Lecture 35: DNA Replication

Introduction

• Review of DNA and nucleotide structure concepts.
• Focus on DNA replication, applicable to both prokaryotes and eukaryotes.
• Replication Fork: The site where DNA replication occurs, resembling a fork in the road.

Key Enzymes in DNA Replication

1. DNA Helicase

• Unwinds the DNA double helix by breaking hydrogen bonds between bases.
• Creates two single-stranded DNA templates for replication.

2. Topoisomerase

• Relieves tension in the DNA helix as it unwinds by cutting the DNA, allowing it to uncoil, then resealing it.
• Works simultaneously with helicase.

3. Single-Strand Binding Proteins

• Bind to single-stranded DNA to prevent it from re-winding.

4. Primase

• Builds a short RNA primer complementary to the DNA template, necessary for DNA polymerase to start.

5. DNA Polymerase III

• Extends RNA primers by adding DNA nucleotides, building the complementary strand.
• Sliding Clamp: A protein that holds DNA polymerase III in place.

Directionality in DNA Replication

• DNA Polymerase works 5' to 3' direction only.

Leading Strand

• Made continuously towards the replication fork.

Lagging Strand

• Made discontinuously away from the fork, creating Okazaki fragments.

Okazaki Fragments

• Short DNA sequences synthesized on the lagging strand.
• Each fragment begins with a new RNA primer.

DNA Polymerase I

• Replaces RNA primers with DNA.

DNA Ligase

• Seals gaps between DNA fragments, finalizing a continuous DNA strand.

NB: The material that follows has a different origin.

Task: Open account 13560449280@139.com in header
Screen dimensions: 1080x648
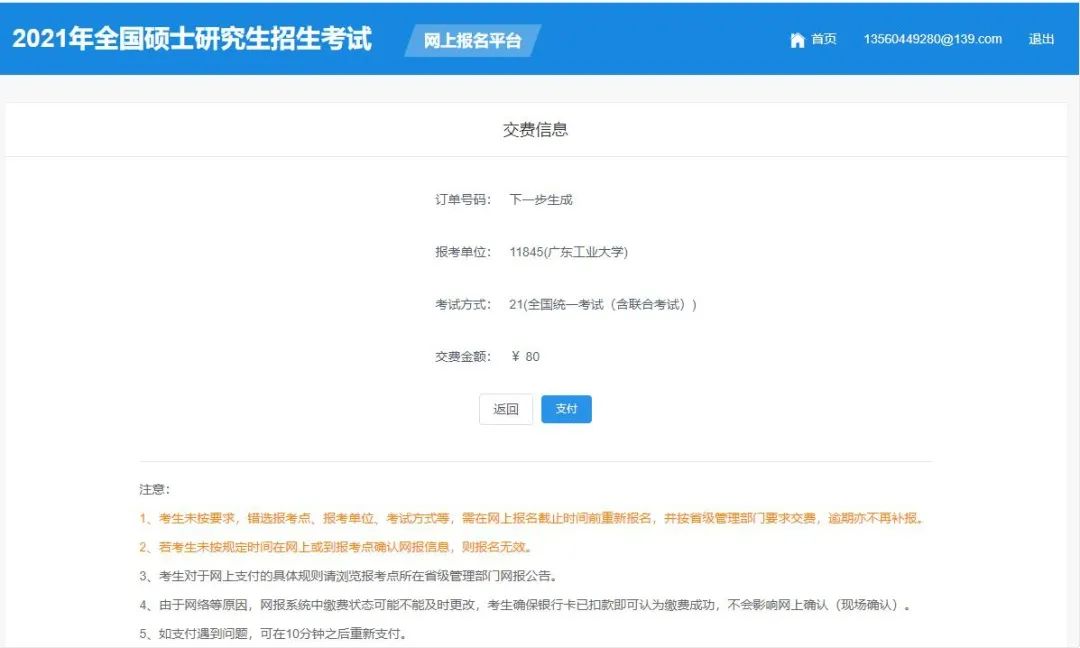Action: (932, 39)
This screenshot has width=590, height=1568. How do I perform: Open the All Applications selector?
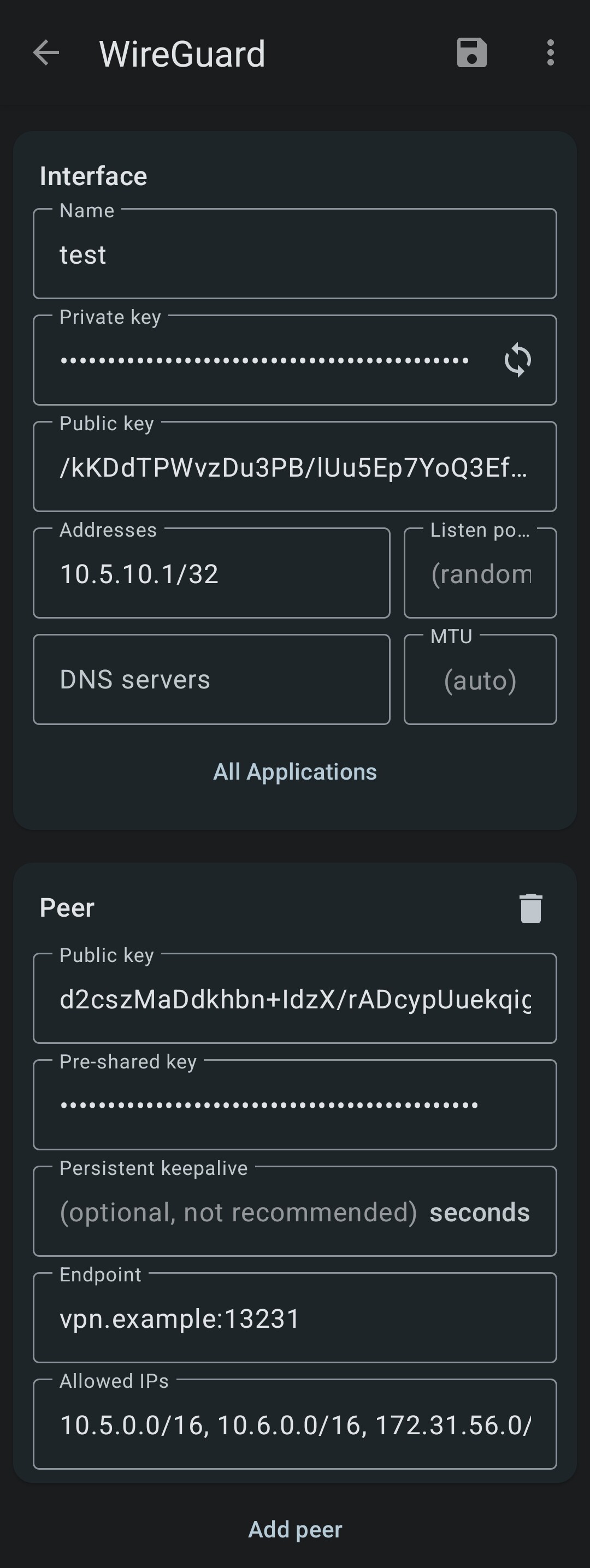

Differences Between Prokaryotic and Eukaryotic Replication

• Eukaryotic Replication:
  • Slower due to complexity and size of chromosomes.
  • Multiple origins of replication along a chromosome.
• Unique Eukaryotic Problem: Inability to replace the RNA primer at chromosome ends.
  • Leads to chromosome shortening.

Telomeres and Telomerase

• Telomeres: Repetitive DNA sequences at chromosome ends without genes.
• Telomerase: Enzyme that adds telomere repeats to prevent net loss during replication.

Conclusion

• DNA replication in both prokaryotes and eukaryotes shares fundamental processes but differs mainly in complexity and chromosome structure.
• Understanding DNA replication is critical for grasping genetic information processing.